Tunç Erem (born 1938) is a Turkish academic in international marketing, international trade and strategic management who was rector of Marmara University from June 2002 to July 2006.

==Youth and education==
Erem was born in Istanbul in 1938. After finishing Robert College High School in Istanbul, he graduated from the college of Business Administration of Roosevelt University, Chicago, Illinois in the United States in 1962 with a BS degree. He received his doctorate from the Istanbul Academy of Economic and Commercial Sciences in 1968.

==Research, teaching and administration==
Erem was awarded the title of associate professor in 1971, and in 1977 a full professorship at the Istanbul Academy of Economic and Commercial Sciences.

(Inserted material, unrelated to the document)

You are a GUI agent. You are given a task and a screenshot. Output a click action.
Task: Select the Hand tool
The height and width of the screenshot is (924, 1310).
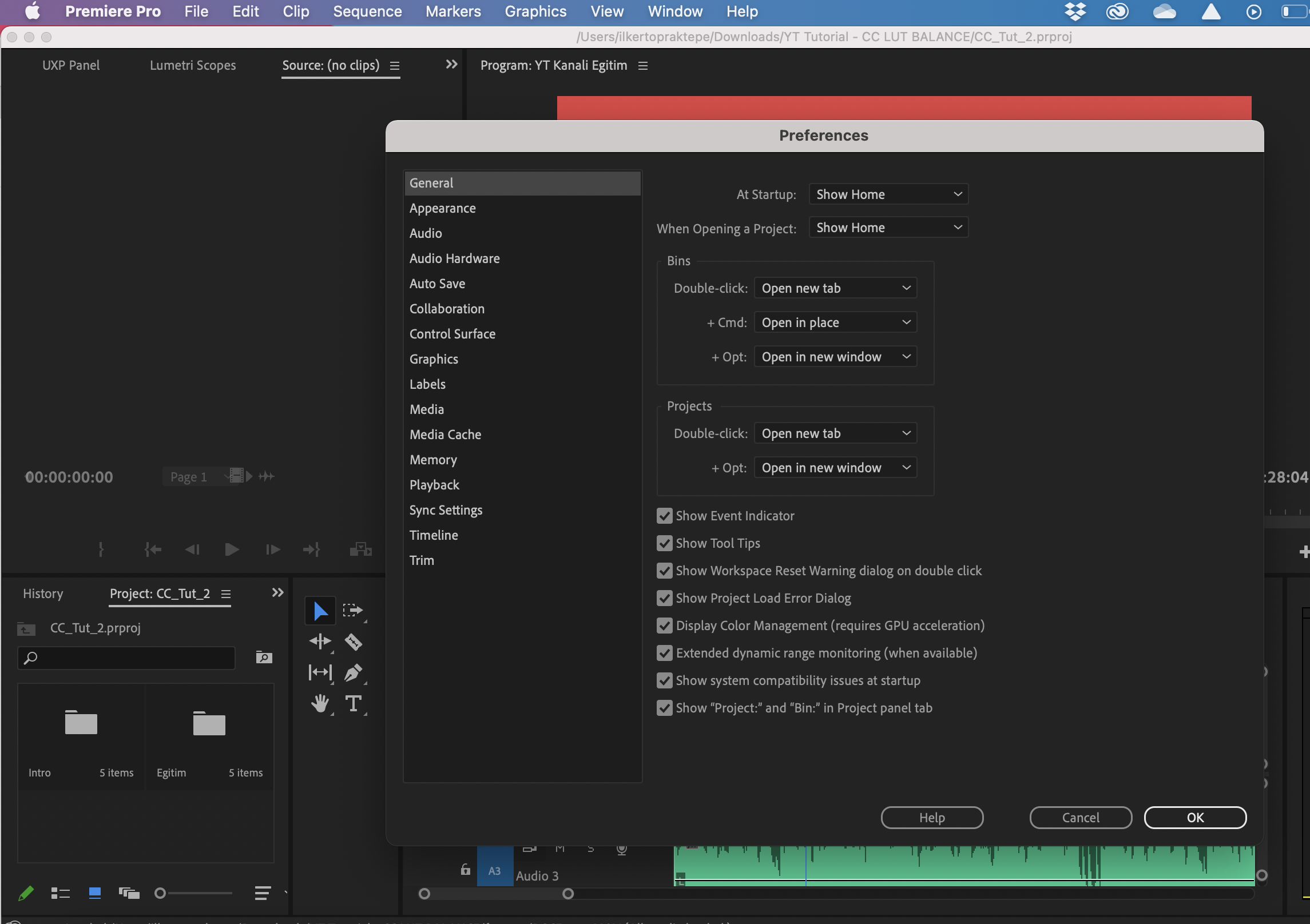[x=320, y=704]

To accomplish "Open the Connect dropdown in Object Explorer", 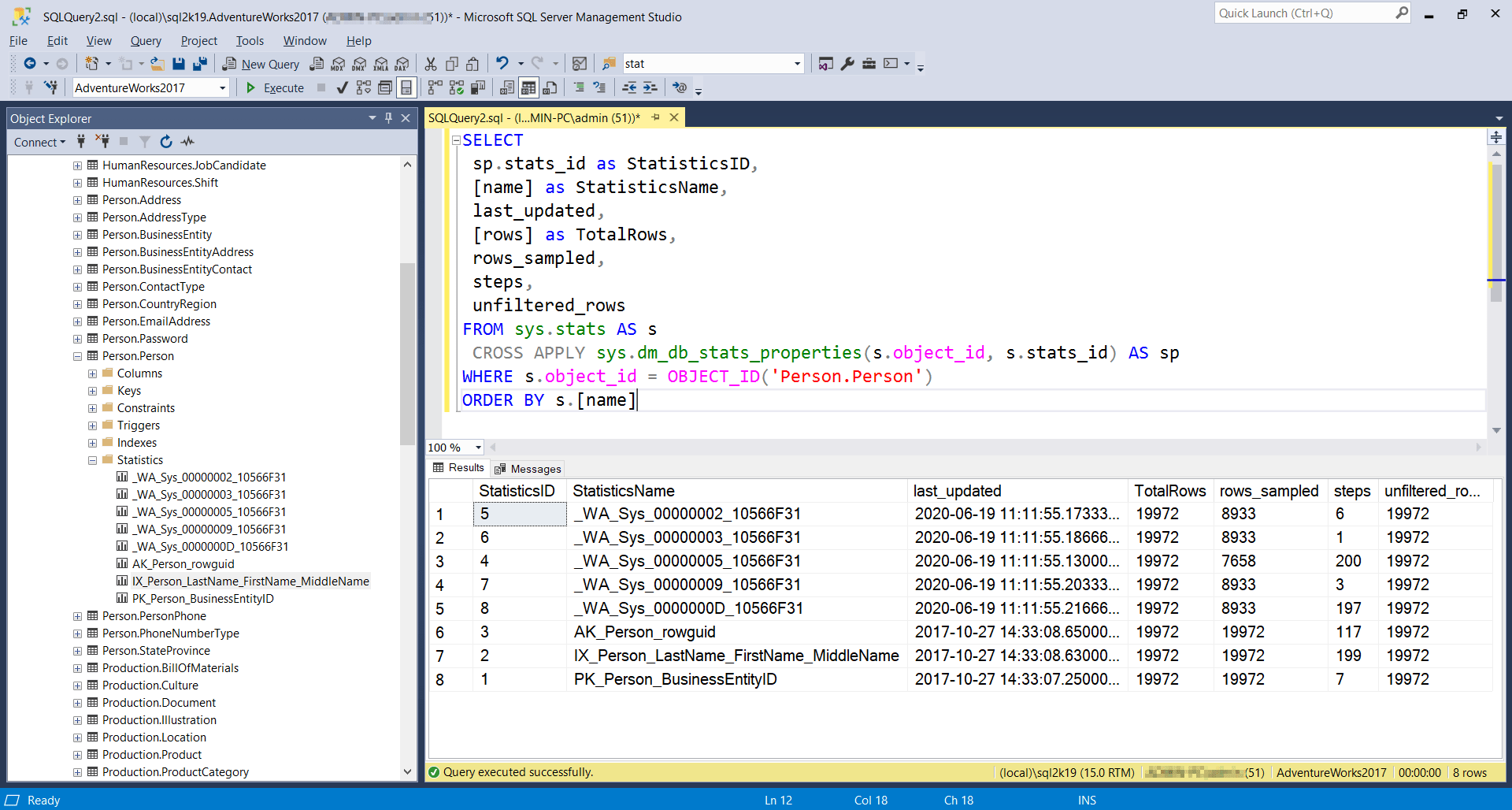I will pos(39,142).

Erem's research interests include international marketing, strategic management and international trade. He has represented Turkey at various international conferences pertinent to these research interests, and is the author of numerous articles published in international or national journals or conference proceedings. Erem has also written three books on marketing management.

From 1977 to 1978, Erem was dean of the College of Business Administration of the Istanbul Academy of Economic and Commercial Sciences. Between 1999 and 2002, Erem was the dean of the Faculty of Economics and Administrative Sciences of Marmara University. He was elected rector by the teaching faculty of the university in June 2002 and remained in office until July 2006 following the election of a successor by the university faculty.

Erem is listed as a member of the Board of Trustees of the American Turkish Friendship Council.